* PROBLEM DETAILS *
Restate the records that follow word for word. Omit the images.

* SUPPLIED DATA *
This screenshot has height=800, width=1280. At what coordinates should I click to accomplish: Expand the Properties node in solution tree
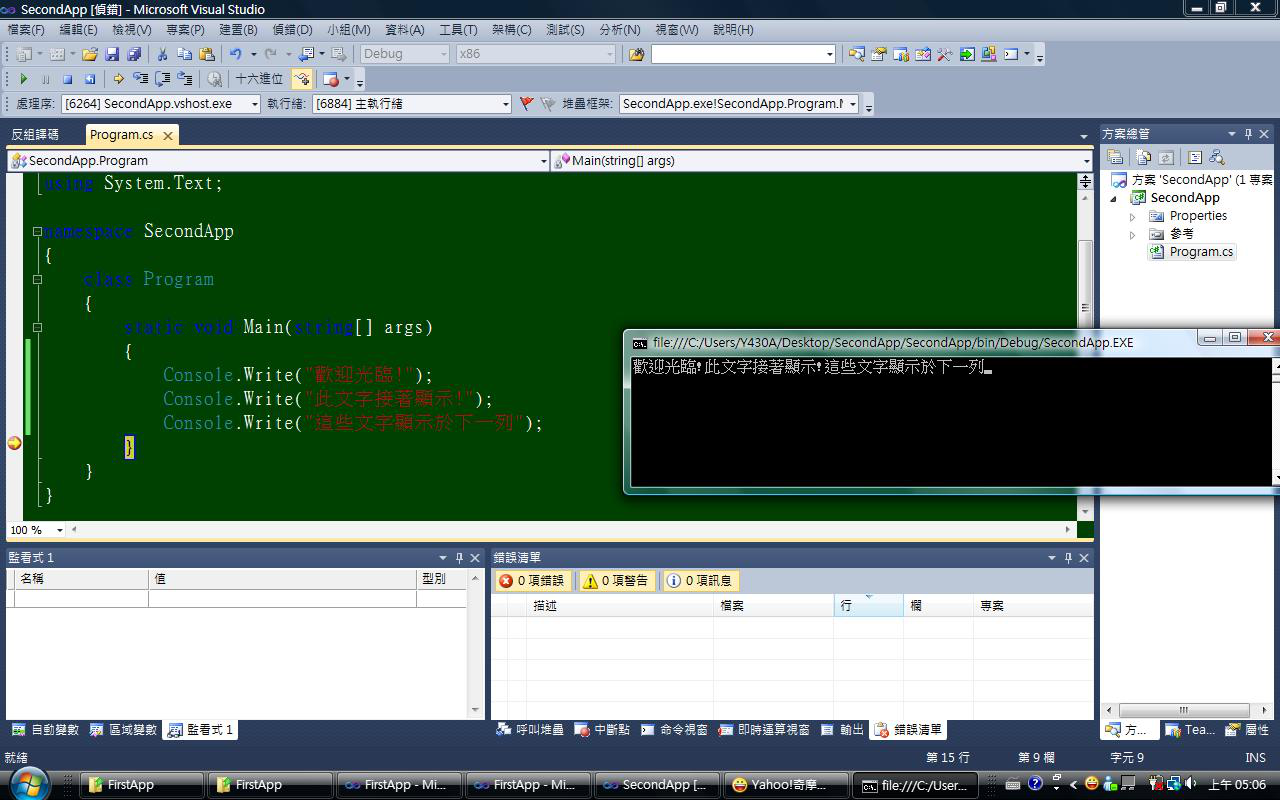[x=1133, y=217]
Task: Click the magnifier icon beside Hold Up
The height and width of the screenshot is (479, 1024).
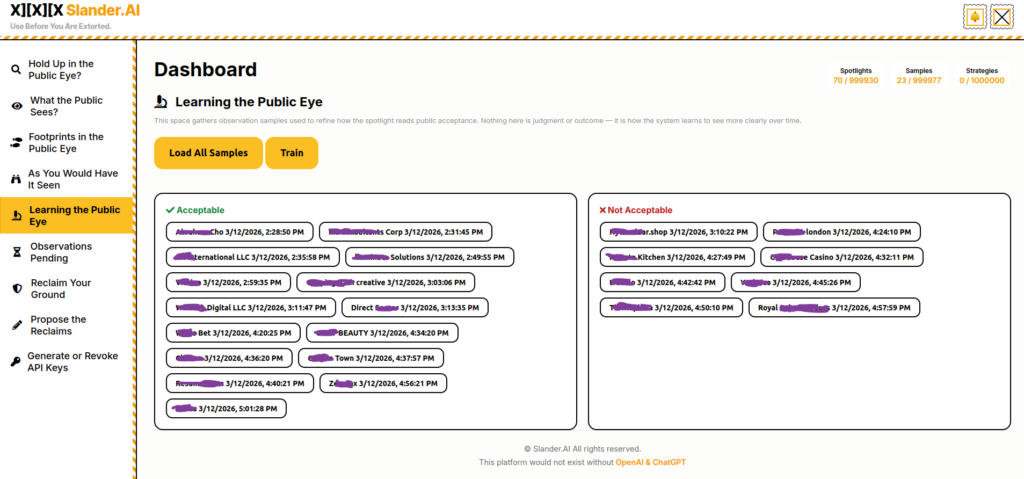Action: pos(16,69)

* SOLUTION TO THIS TASK *
This screenshot has height=800, width=1280. At what coordinates should I click to accomplish: Expand the Properties node in solution tree
[x=1133, y=217]
Task: Click the magnifier icon beside Hold Up
The height and width of the screenshot is (479, 1024).
Action: pos(16,69)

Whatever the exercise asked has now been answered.